- **REQUIREMENT**: If a line in the entries below contains "price", copy it.

__________________________________________________

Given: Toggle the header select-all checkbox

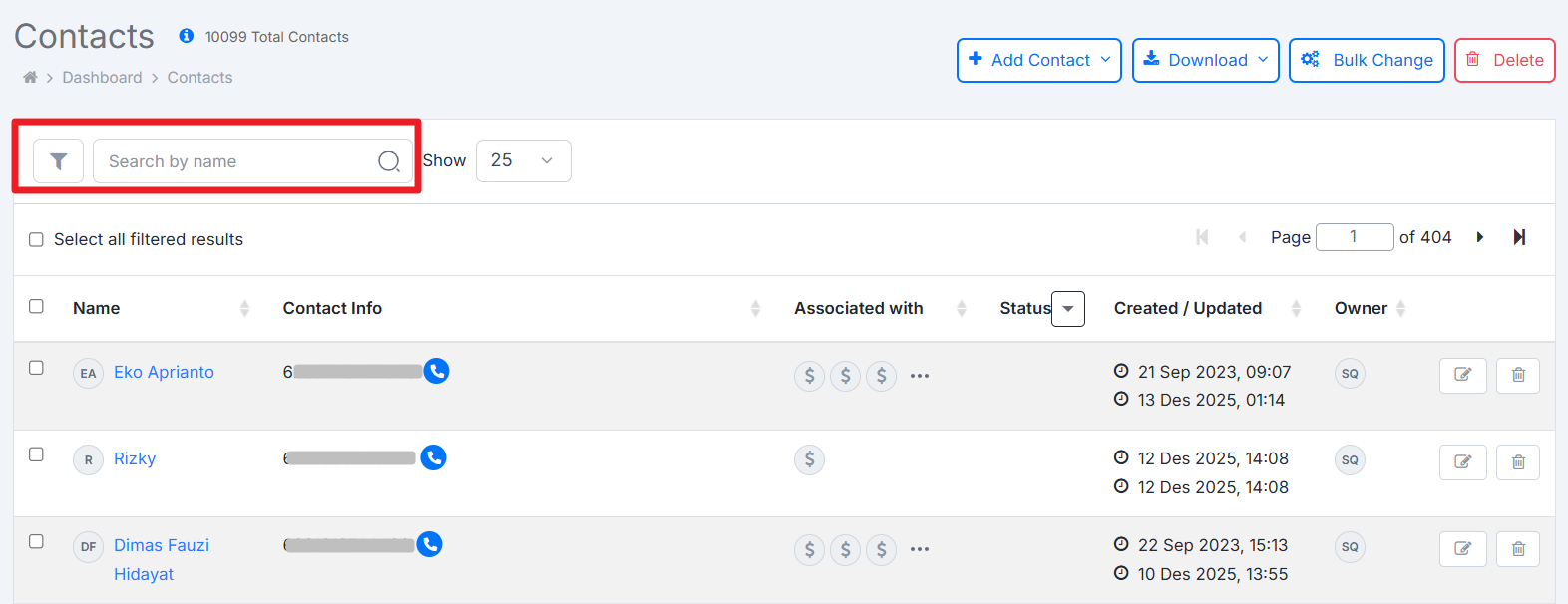Looking at the screenshot, I should click(37, 306).
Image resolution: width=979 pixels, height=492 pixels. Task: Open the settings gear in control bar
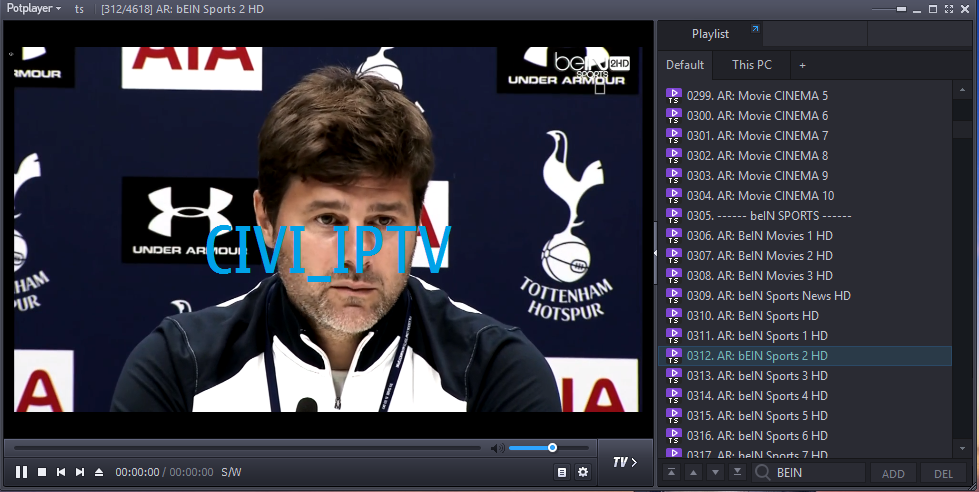coord(583,472)
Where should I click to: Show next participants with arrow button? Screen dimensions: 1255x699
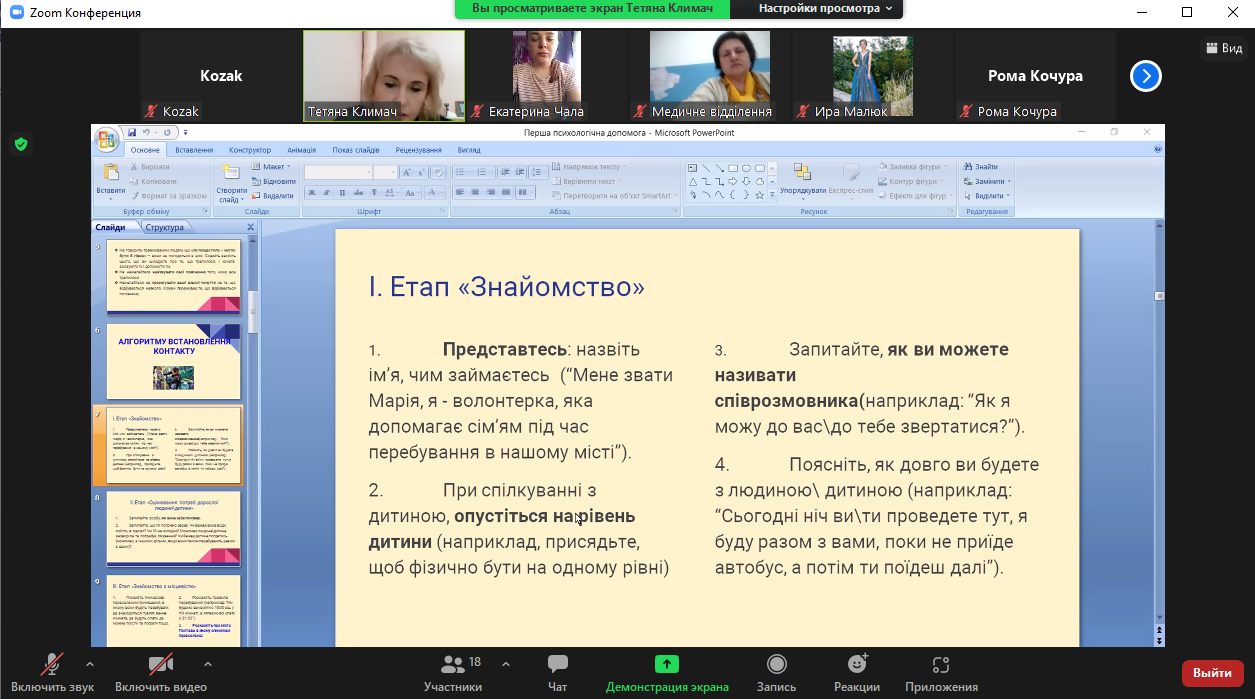point(1146,76)
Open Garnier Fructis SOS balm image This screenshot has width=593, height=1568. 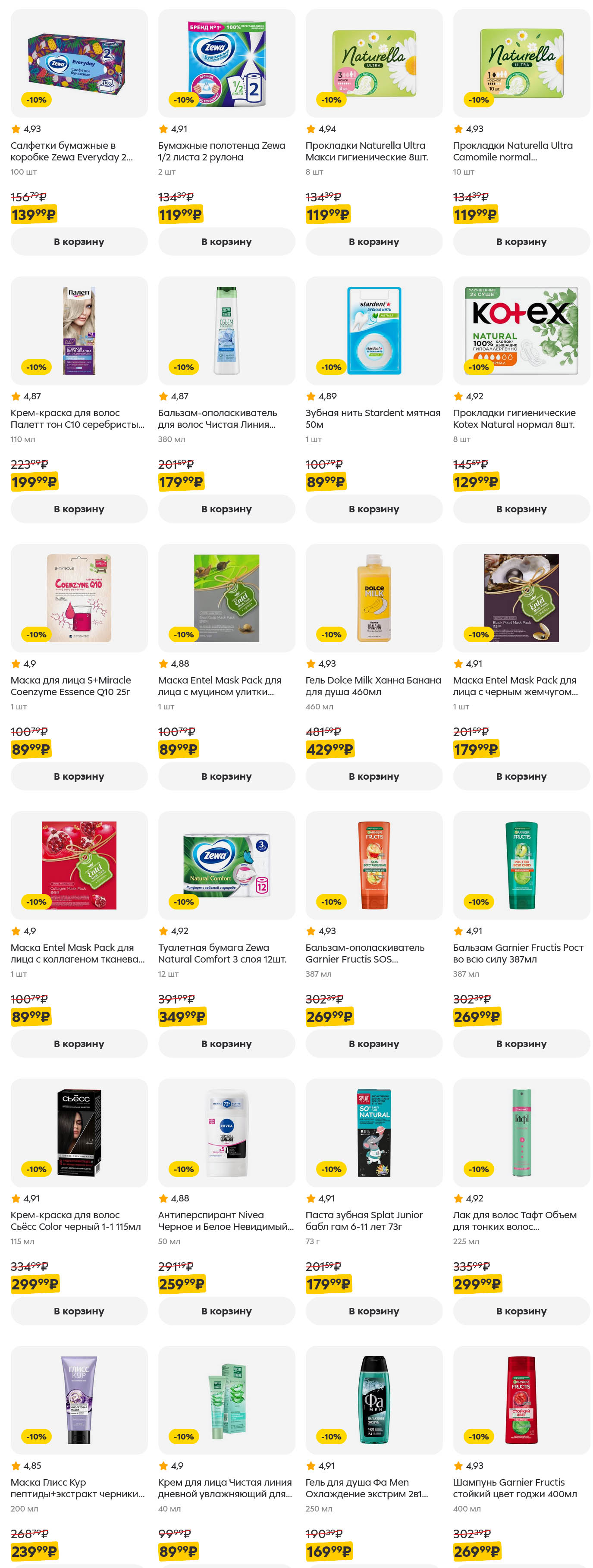[374, 865]
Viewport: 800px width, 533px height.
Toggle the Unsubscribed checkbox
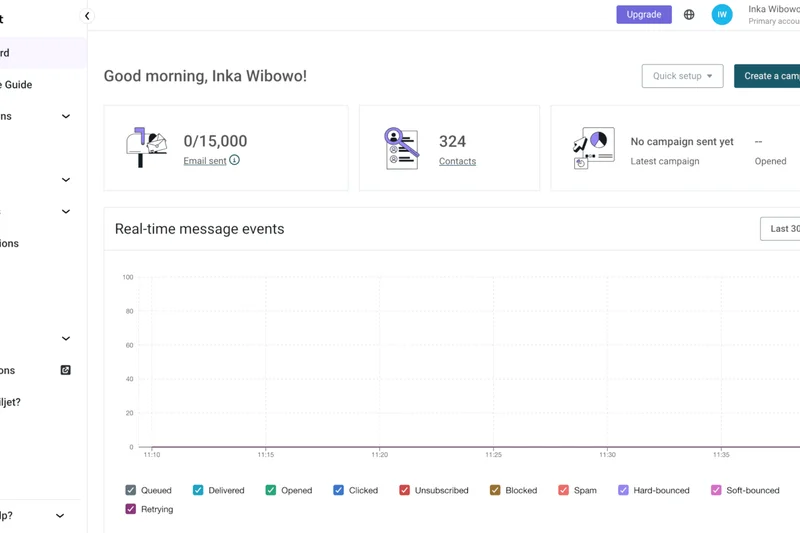coord(405,490)
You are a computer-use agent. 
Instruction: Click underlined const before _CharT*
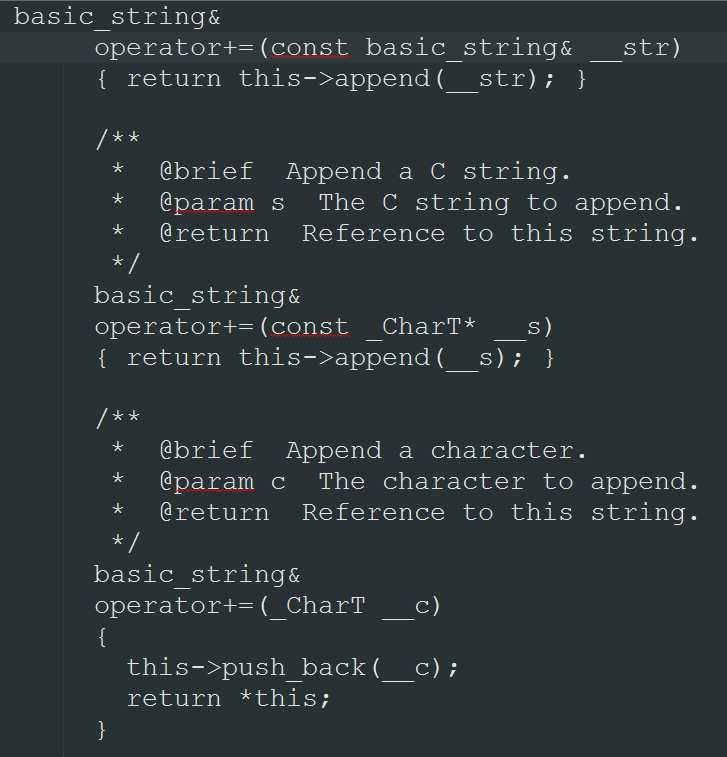tap(310, 327)

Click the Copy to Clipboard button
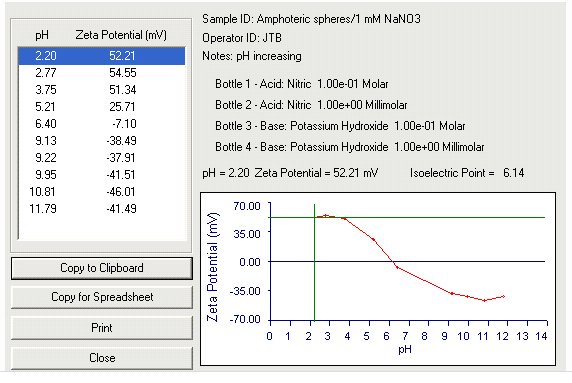(x=102, y=268)
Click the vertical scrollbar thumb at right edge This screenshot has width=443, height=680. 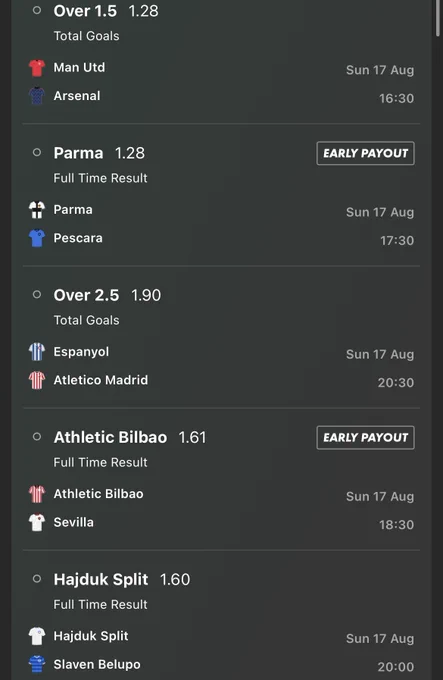coord(437,17)
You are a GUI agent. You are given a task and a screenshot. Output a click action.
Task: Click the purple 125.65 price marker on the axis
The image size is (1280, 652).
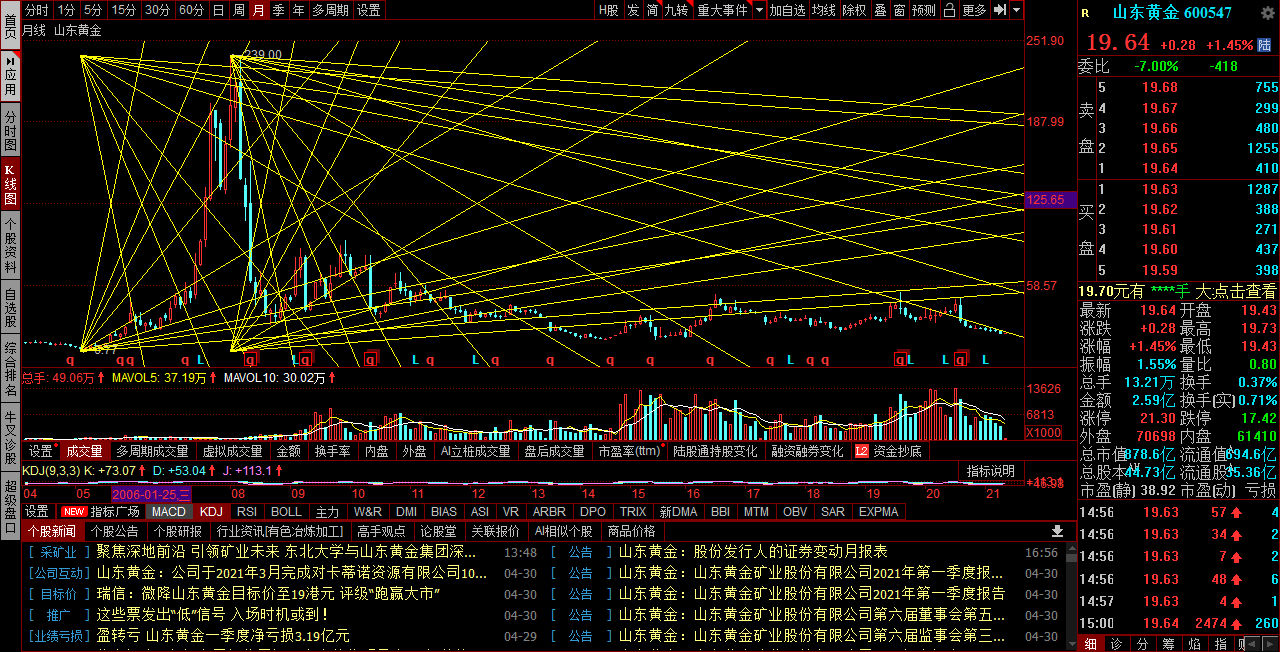(x=1045, y=200)
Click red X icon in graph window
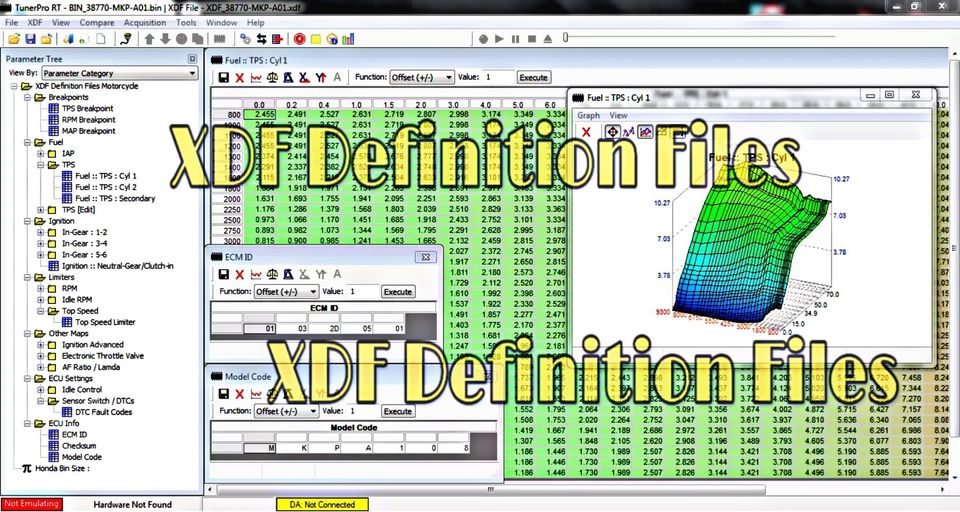960x512 pixels. [586, 132]
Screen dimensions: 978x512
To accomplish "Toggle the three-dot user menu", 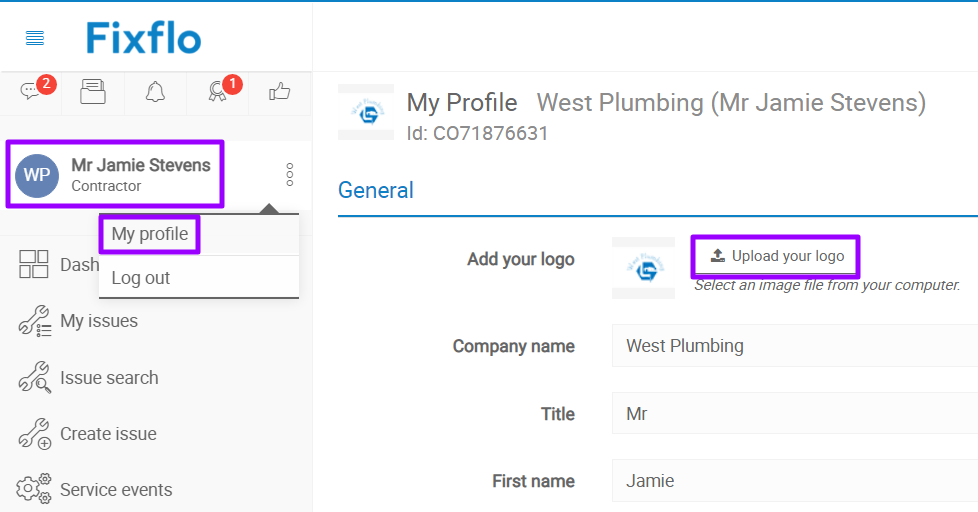I will [x=290, y=174].
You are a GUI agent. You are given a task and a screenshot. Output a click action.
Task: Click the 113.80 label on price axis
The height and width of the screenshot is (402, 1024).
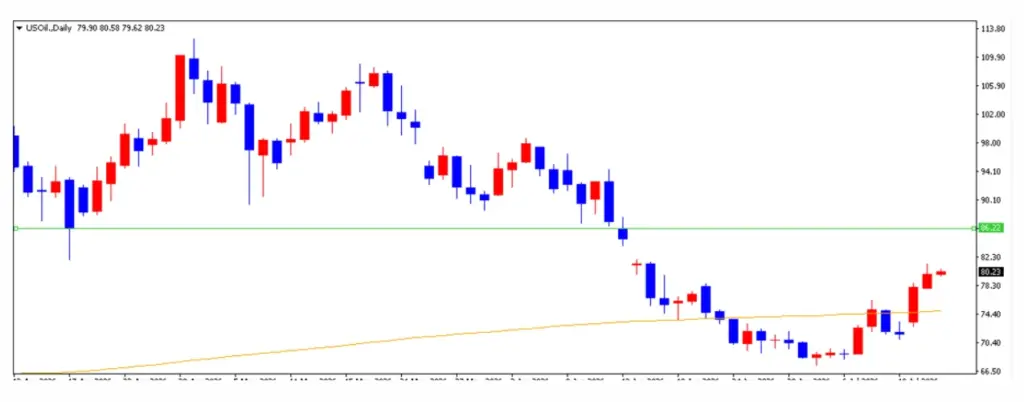[x=992, y=29]
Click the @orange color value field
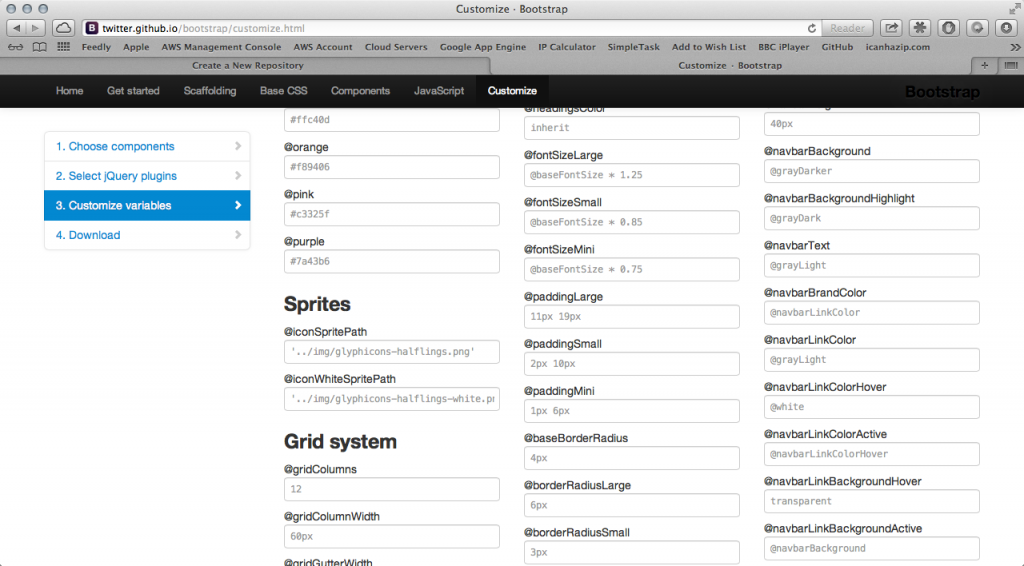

__________________________________________________

- **WORKED SOLUTION**:
Task: Click the purple 125.65 price marker on the axis
Task: Click the 113.80 label on price axis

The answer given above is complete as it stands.